Sunday, March 29, 2015

Time slices

We are developing expertise on various slices of time. Post your paragraph here that describes the climate, characteristics, and types of life that emerged during this time slice. Thanks!


  1. Cretaceous Period

    The Cretaceous Period was the last and longest segment of the Mesozoic Era. It lasted approximately 79 million years, from the minor extinction event that closed the Jurassic Period about 145.5 million years ago to the Cretaceous-Paleogene (K-Pg) extinction event dated at 65.5 million years ago.

    Types of Life
    The Cretaceous Period was known for its development in flowering plants. As diverse flower forms lured insects to pollinate them, insects adapted to differing ways of gathering nectar and moving pollen thus setting up the intricate co-evolutionary systems we are familiar with today. During the Cretaceous Period, birds replaced the Pterosaurs in the air. Avians were highly successful and became widely diversified during the Cretaceous. Confuciusornis (125 to 140 million years) was a crow-sized bird with a modern beak, but enormous claws at the tips of the wings. Iberomesornis, a contemporary, only the size of a sparrow, was capable of flight and was probably an insectivore. By the end of the Jurassic, the giant Sauropods, such as Apatosaurus, were becoming extinct. Evidence suggests that by the early Cretaceous they were being replaced by large herds of herbivorous Ornithischians such as Stegosaurus, Iguanodon and the Ceratopsians. Theropods, including Tyrannosaurus rex, continued as apex predators until the end of the Cretaceous.

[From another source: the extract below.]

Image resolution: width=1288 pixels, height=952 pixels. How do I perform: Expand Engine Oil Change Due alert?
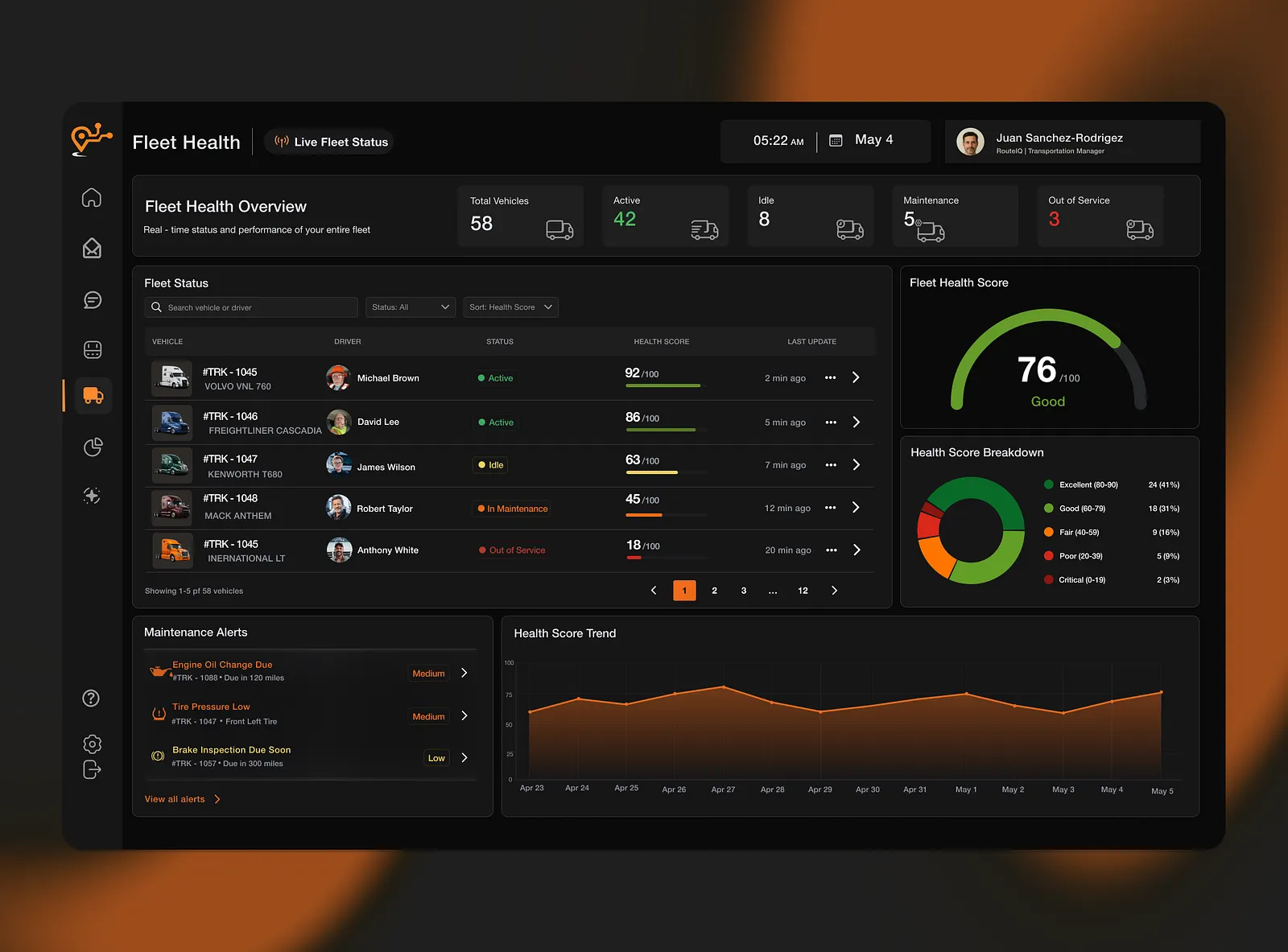[x=464, y=673]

    All over North America, the highest Cretaceous fossils are found directly beneath a thin layer of sediments that contain an unusual amount of iridium, an element otherwise uncommon in Earth’s crust. Also within this layer are indications of “shocked quartz” and tiny glass-like globes called tektites that form when rock is suddenly vaporized then immediately cooled, as happens when an extraterrestrial object strikes the Earth with great force. These remains are found as far north as Colorado. Temperatures would have reached levels high enough to cause flash fires in many locations and a tsunami inundated much of the Eastern United States.
    It is hypothesized that debris aerosols from the asteroid impact and the resulting fires may have combined with the ash and smoke from the continuing volcanic activity to significantly reduce global temperatures for a few decades. As a result of suddenly lowered temperatures there may have been a global disruption in the numbers of both land plants and plankton in the oceans, evidence of which is part of the K-Pg fossil record. With such a crisis in the photosynthetic communities a cascading crisis would have toppled the food/energy pyramids extant at the time. This hypothesis accounts for the extinction of the largest animals of the time, the dinosaurs and giant marine reptiles. It also explains how smaller animals such as the mammals and other animals with more modest energy requirements managed to survive and diversify in the new Cenozoic Era.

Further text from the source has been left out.